• [What to work on]:
Show every line of the data that contains the string "computer".

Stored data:
+++++

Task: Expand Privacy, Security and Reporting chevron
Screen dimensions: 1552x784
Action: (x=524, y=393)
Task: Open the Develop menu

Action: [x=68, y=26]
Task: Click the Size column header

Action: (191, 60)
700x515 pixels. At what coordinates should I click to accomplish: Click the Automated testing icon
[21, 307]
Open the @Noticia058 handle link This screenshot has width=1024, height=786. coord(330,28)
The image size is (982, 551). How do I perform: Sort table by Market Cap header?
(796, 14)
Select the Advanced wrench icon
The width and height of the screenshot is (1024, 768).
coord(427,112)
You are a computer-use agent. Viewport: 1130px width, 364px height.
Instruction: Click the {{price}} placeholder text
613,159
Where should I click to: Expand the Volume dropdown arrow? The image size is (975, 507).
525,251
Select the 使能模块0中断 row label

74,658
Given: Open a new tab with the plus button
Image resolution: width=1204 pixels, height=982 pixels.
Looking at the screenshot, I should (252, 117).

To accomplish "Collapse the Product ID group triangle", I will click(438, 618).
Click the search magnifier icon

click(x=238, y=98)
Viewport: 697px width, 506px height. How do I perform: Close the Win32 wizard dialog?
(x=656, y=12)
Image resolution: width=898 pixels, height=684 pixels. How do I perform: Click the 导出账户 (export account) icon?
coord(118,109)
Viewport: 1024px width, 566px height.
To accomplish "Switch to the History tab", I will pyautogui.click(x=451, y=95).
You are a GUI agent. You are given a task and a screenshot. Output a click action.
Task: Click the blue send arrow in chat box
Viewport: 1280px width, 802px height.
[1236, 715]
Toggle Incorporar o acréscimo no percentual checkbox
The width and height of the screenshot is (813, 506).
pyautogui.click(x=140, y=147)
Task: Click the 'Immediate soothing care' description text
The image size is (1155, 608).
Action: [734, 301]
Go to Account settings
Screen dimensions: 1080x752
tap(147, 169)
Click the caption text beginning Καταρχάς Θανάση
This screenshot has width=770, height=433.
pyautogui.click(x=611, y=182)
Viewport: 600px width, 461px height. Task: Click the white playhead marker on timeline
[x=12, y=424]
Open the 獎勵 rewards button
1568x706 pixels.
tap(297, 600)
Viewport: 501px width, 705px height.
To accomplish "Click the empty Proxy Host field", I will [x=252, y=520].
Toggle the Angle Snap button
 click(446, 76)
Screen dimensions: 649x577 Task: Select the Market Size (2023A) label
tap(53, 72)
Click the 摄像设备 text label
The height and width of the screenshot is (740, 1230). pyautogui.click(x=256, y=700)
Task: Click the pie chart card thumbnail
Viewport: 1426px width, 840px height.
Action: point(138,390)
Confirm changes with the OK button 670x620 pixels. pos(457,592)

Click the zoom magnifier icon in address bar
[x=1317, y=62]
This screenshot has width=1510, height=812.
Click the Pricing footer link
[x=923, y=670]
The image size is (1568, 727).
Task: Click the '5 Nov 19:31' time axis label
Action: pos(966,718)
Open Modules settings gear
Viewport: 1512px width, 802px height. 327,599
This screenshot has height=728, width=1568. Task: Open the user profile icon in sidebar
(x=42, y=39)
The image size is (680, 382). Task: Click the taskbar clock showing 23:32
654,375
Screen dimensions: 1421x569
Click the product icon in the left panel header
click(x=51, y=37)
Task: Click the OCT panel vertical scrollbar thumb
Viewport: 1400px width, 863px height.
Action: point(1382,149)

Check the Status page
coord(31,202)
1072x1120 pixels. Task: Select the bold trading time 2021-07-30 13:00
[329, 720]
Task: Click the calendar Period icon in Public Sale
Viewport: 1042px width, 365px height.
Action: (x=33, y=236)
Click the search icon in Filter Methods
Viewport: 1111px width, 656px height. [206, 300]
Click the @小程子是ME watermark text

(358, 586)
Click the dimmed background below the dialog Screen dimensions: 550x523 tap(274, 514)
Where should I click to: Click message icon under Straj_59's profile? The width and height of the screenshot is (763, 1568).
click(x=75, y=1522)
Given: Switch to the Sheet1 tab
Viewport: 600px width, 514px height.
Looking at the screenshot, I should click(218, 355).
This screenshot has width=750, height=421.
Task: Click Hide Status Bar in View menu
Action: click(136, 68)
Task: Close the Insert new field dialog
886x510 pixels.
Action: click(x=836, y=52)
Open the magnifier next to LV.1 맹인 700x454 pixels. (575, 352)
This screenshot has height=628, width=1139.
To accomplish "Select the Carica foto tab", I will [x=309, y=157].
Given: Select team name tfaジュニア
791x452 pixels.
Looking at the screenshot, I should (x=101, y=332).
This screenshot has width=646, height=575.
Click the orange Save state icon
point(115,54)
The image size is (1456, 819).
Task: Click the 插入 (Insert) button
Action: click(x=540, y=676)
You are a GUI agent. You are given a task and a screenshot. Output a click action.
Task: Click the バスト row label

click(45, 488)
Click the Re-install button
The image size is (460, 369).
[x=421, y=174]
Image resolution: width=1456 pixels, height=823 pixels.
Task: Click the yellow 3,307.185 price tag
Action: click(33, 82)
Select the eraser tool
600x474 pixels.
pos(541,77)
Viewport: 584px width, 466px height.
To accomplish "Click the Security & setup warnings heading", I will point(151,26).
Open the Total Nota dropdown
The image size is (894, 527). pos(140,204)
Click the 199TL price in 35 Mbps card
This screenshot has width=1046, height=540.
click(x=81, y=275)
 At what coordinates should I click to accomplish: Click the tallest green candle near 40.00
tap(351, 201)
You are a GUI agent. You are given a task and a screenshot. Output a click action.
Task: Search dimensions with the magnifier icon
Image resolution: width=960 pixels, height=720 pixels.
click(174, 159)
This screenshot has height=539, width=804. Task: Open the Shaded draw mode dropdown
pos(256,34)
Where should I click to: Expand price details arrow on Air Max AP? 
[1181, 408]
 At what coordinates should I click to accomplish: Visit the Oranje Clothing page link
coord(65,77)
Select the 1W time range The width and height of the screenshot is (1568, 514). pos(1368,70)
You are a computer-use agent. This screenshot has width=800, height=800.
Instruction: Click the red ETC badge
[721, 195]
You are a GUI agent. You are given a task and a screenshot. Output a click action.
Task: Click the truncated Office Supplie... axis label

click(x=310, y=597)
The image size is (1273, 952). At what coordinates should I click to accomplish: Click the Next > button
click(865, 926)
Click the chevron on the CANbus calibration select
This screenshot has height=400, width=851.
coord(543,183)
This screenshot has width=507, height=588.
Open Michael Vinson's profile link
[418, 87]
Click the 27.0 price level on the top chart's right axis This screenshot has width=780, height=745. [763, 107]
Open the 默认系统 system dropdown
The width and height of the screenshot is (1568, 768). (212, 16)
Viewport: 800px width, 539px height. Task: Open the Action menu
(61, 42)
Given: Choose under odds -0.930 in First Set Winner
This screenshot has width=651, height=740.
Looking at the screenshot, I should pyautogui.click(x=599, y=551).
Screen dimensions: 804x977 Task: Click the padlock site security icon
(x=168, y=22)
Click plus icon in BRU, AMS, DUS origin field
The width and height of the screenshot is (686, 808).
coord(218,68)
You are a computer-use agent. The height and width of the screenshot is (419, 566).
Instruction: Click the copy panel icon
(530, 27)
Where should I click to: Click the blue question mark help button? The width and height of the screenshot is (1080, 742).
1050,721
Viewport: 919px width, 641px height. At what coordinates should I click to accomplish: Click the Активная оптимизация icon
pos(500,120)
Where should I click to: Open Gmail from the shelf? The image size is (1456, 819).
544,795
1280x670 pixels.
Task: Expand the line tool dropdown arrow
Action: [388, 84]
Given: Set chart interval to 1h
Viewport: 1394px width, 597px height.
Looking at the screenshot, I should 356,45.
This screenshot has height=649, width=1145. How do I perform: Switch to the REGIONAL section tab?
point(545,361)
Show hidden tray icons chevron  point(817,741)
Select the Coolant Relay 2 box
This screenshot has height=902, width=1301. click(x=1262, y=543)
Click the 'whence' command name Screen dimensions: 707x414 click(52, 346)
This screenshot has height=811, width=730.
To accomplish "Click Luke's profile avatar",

+++++

• [Output]:
You are a computer-use agent. Viewport: 1130px width, 364px height.
You are a computer-use agent. This screenshot has width=800, height=800.
You are a computer-use agent. The height and width of the screenshot is (419, 566).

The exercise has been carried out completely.